Minimizing the average distance to a closest leaf in a phylogenetic tree
Frederick A. Matsen, Aaron Gallagher, Connor McCoy

TL;DR
This paper formalizes the problem of selecting a representative subset of sequences in a phylogenetic tree to minimize average distance to the closest leaf, introduces algorithms including an exact dynamic programming method, and compares their effectiveness on simulated and real data.
Contribution
It develops an exact dynamic programming algorithm for ADCL minimization and compares it with heuristic methods, providing insights into their performance and practical utility.
Findings
Exact algorithm outperforms heuristics on small trees
PAM heuristic is faster but less accurate for larger trees
ADCL criterion reduces chimeric sequences in real data
Abstract
When performing an analysis on a collection of molecular sequences, it can be convenient to reduce the number of sequences under consideration while maintaining some characteristic of a larger collection of sequences. For example, one may wish to select a subset of high-quality sequences that represent the diversity of a larger collection of sequences.
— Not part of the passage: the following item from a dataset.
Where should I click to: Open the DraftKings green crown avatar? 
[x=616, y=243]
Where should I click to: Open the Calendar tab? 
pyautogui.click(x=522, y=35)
One may also wish to specialize a large database of characterized "reference sequences" to a smaller subset that is as close as possible on average to a collection of "query sequences" of interest. Such a representative subset can be useful whenever one wishes to find a set of reference sequences that is appropriate to use for comparative analysis of environmentally-derived sequences, such as for selecting "reference tree" sequences for phylogenetic placement of metagenomic reads. In this paper we formalize these problems in terms of the…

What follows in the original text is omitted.